Comparison of the validation results for ∼23 000 re-refined PDB entries based on either the CDL or the Engh and Huber SVL restraints. Bins corresponding to 0.6, 0.7, 3.4, 3.5 and 3.6 Å have less than 50 observations. (a) Bond-angle r.m.s.d. values as a function of resolution for structures refined using the CDL v.1.2 and validated against the conventional SVL (blue lines) or against the CDL (red lines). The dashed lines are the values for the entire proteins, while the solid lines are based only on the backbone bond angles that are unique to the CDL. (b) Same as (a) but for bond lengths. (c) Average number of bond angles per structure as a function of resolution that are more than 6σ away from the restraint target value based on validation using either the conventional SVL (blue lines) or the CDL (red lines). (d) Same as (c) but for bond lengths. In (c) and (d) where the blue lines are not visible they are underneath the red lines.

The improved geometry provided by the backbone CDL, in combination with the positive results from our validation analysis, led us to make the CDL v.1.2 the default in Phenix starting with release v.1.10-2155. We remind users that this library only defines conformation-dependent target backbone values for residues linked by trans-peptide bonds, so that residues linked by cis-peptide bonds and the side-chain bond lengths and angles are unchanged and are still based on the conventional restraint library of Engh & Huber (2001 ▸). For users that wish to use the Engh and Huber library instead of the CDL, the cdl=False option is available.

This change in the default library in Phenix moves the backbone CDL into the protein-modeling mainstream. This step represents a breach of a conceptual barrier, as it will stimulate people to move beyond the mindset of a ‘single ideal value’ paradigm to a more general ‘context-dependent’ ideal value paradigm in which the backbone conformation is just one example of a context that could influence geometry. This step also represents the breaching of a practical barrier by showing how an existing software framework can be adapted to accommodate the more complex ‘context-dependent’ paradigm. Obviously, updating validation tools to be able to use these more accurate target values is a key next step for continuing the transition, and we hope that the incorporation of the CDL into other crystallographic refinement and protein-modeling programs will follow, so that they can yield structures benefitting from this advance.

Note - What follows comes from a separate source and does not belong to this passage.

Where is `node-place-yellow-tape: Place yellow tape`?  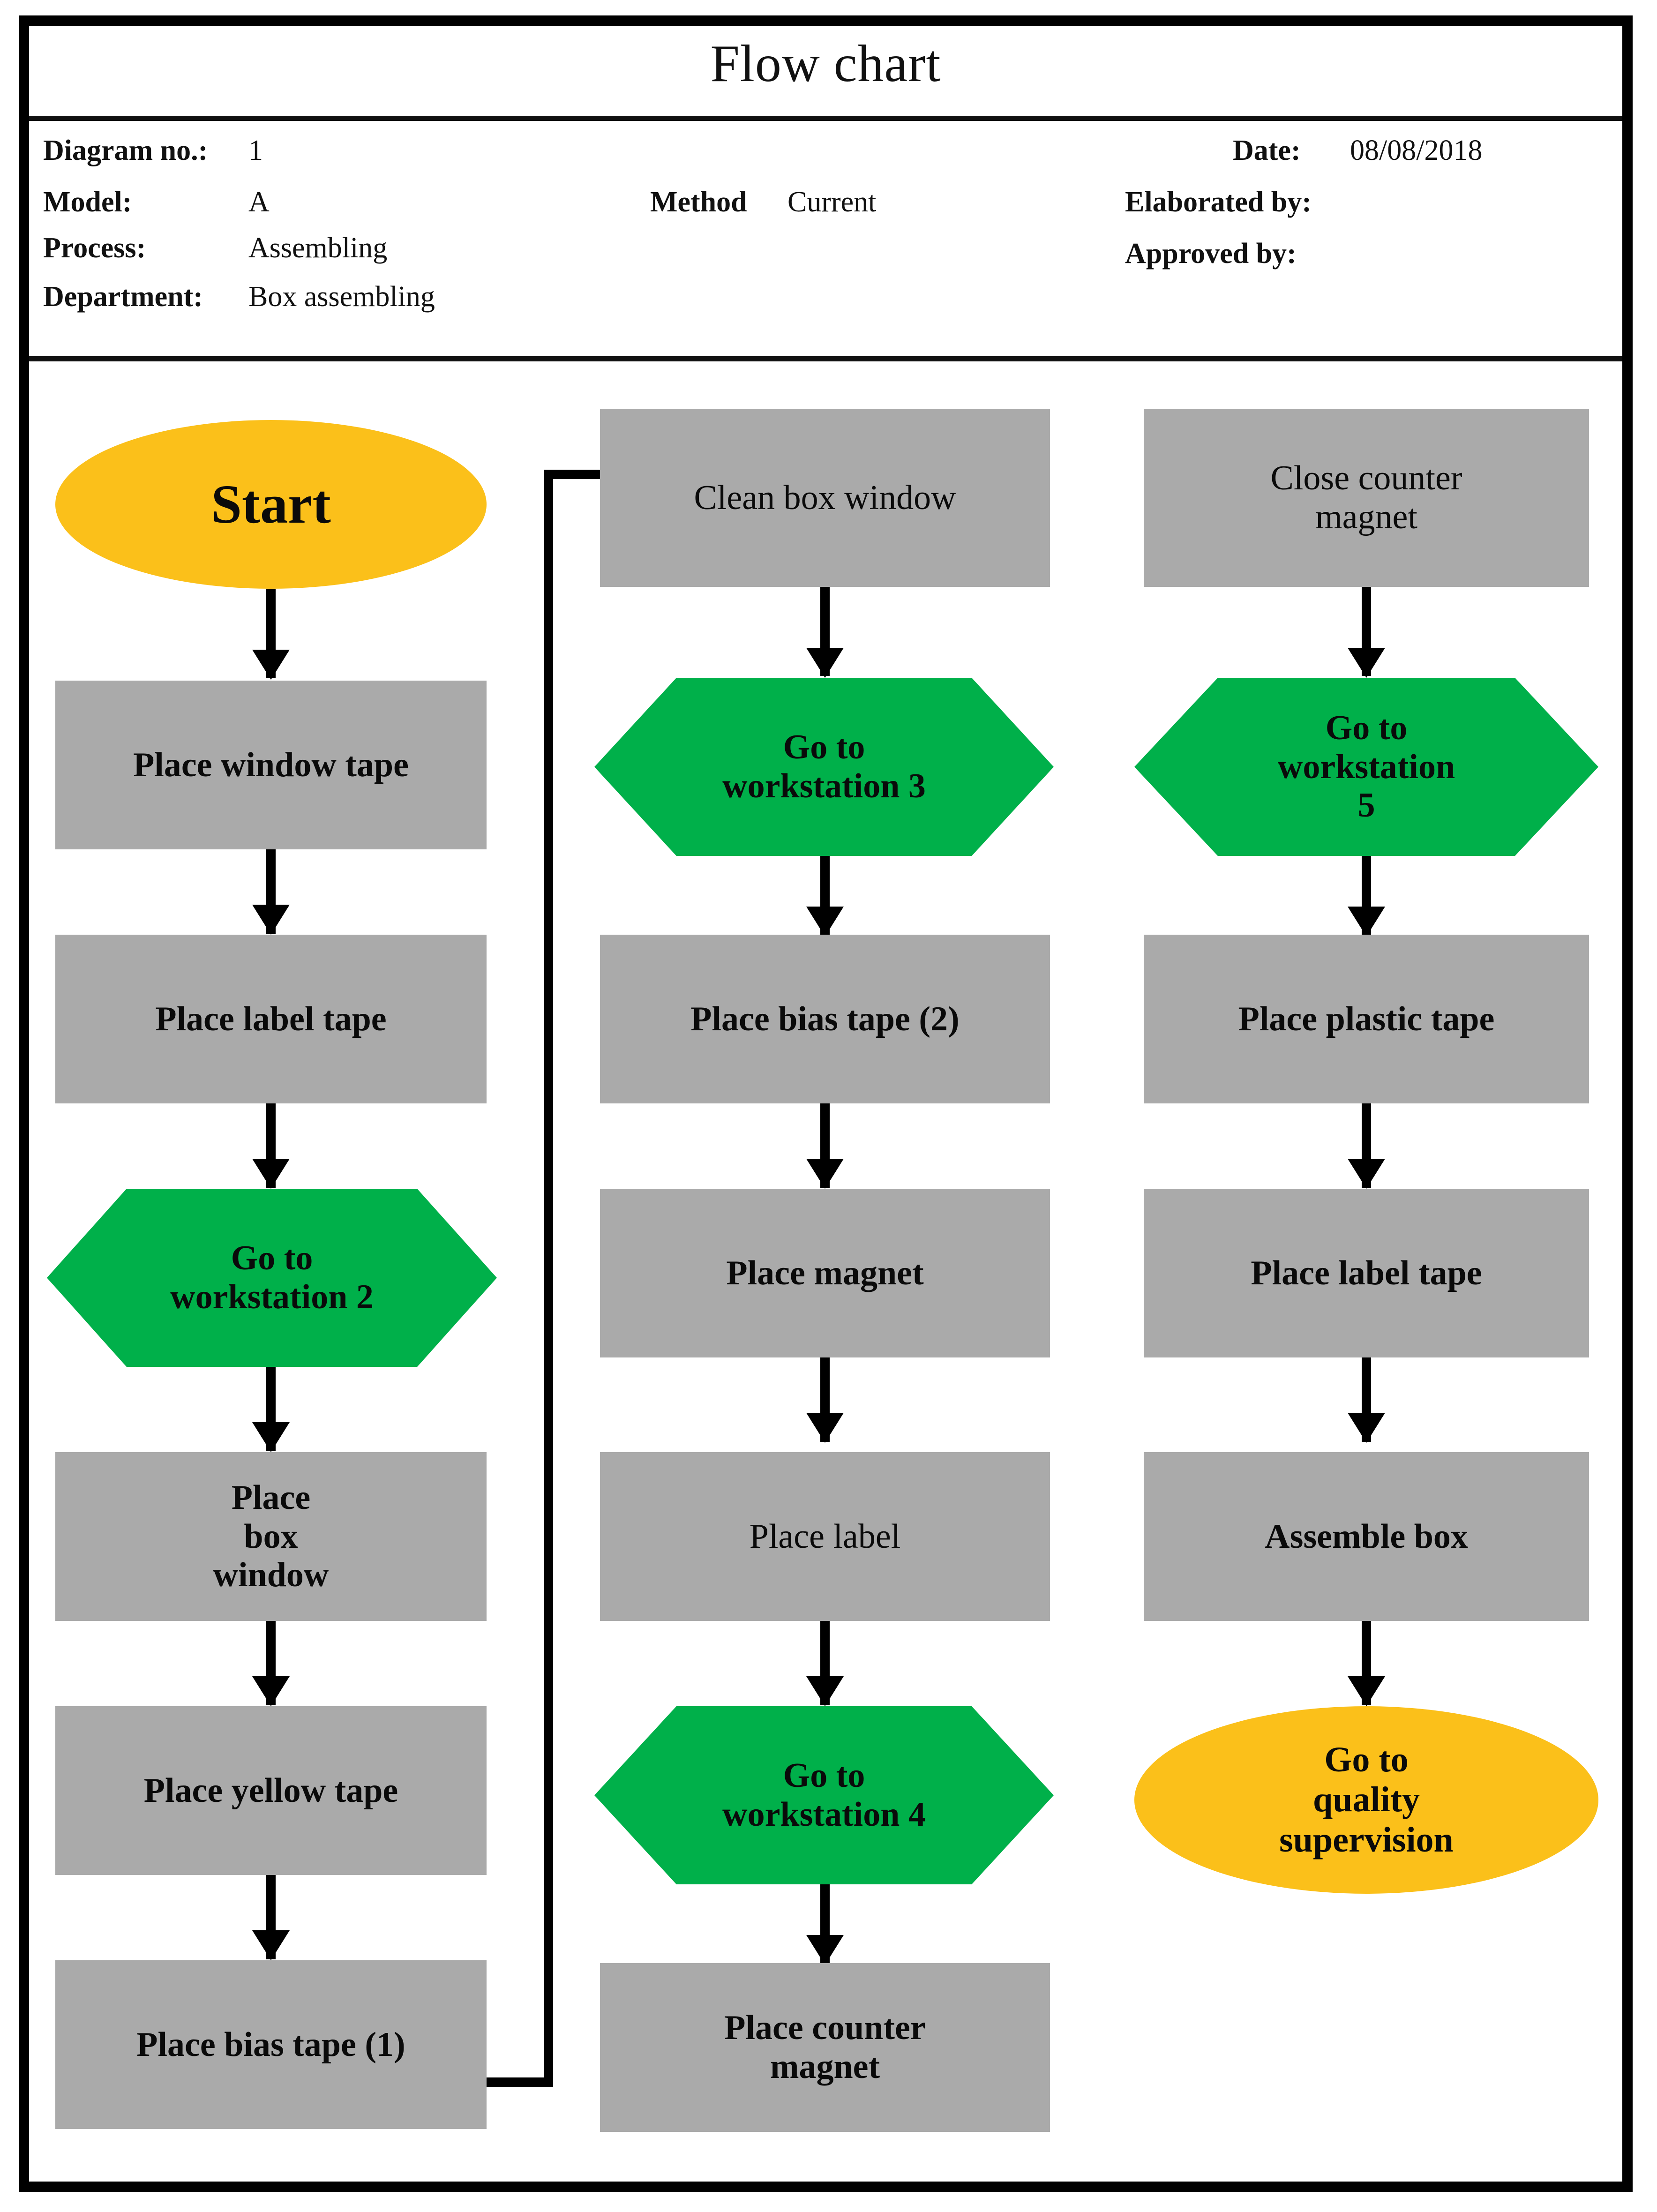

The success of the CDL in improving model quality also should stimulate work to create further empirical conformation-dependent libraries that account for the rarer but still important residues with cis-peptide bonds and also that account for the variations in side-chain geometry that undoubtedly exist as a function of backbone and side-chain conformation. We have begun work to create a CDL for cis-peptides, and the fact that many fewer observations are available raises unique challenges that must be solved.